Problems to work on:
**A)** From the Gamay wine text below, extract the passage between "Cost for quality: $15–25" and "Gamay and food.", inclusive.
**B)** Name every wine that the Gamay wine text below lists as similar in taste to Gamay.

:: Text extract ::

If you’re one of the few who actually stops to smell the neighbour’s flowers, or breathes in deeply when you’re in a forested area then you are the ideal drinking candidate for Gamay. Also, you do realize you’re a rarity, don’t you?

Gamay (“Gam-may” aka Gamay Noir) is a light-bodied red wine that’s similar in taste to Pinot Noir. In fact, this variety is a cousin of Pinot Noir and it grows primarily next to Burgundy, France (Pinot motherland) in a region called Beaujolais. Gamay wines are loved for their delicate floral aromas, subtle earthy notes, and surprising ability to pair with food (even fish!). The best part is, you can find high quality Gamay at a much better price than Pinot Noir.

If you want to try Gamay, there are a few things to know and expect from this wine. Gamay has been steadily growing in popularity in cool-climate regions such as France, Canada, Switzerland, Oregon and New Zealand.


Gamay is one of those wines where a large part of the fruit character in the wine is derived from the aromas (and not as much in the taste). It’s a wine that is best served in a large globe-shaped Burgundy glass to collect all the stunning fruity and flowery aromas. Expect to smell fresh cut violets, iris and peony flowers wrapped in cherry, raspberry and plum with subtle background notes of potting soil. On the palate, the wines are light with high acidity and tart flavors of red fruits along with a subtle bitter note on the finish. You’ll find that French Gamay labeled as Beaujolais, is a degree or two earthier in taste than Gamay from Canada or New Zealand.


Similar tasting wines:

Pinot Noir, St. Laurent, Schiava, Zweigelt

Cost for quality: $15–25 for an outstanding bottle of Gamay

 Food Pairing with Gamay


Herb and citrus roasted chicken is an ideal match for Gamay. By Carlos Newsome

The amazing thing about Gamay is that because of the high natural acidity paired with low tannin, the wine pairs shockingly well with a very wide array of foods. Basically, it’s hard to go wrong with Gamay and food.


Gamay is consistently chosen as a top wine to pair with Thanksgiving dinner.

:::
:: Data lines ::

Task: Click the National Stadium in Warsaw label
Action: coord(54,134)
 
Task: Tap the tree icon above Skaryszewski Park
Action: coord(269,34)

:::

Results by task:
**A)**
Cost for quality: $15–25 for an outstanding bottle of Gamay

 Food Pairing with Gamay


Herb and citrus roasted chicken is an ideal match for Gamay. By Carlos Newsome

The amazing thing about Gamay is that because of the high natural acidity paired with low tannin, the wine pairs shockingly well with a very wide array of foods. Basically, it’s hard to go wrong with Gamay and food.

**B)** Pinot Noir, St. Laurent, Schiava, Zweigelt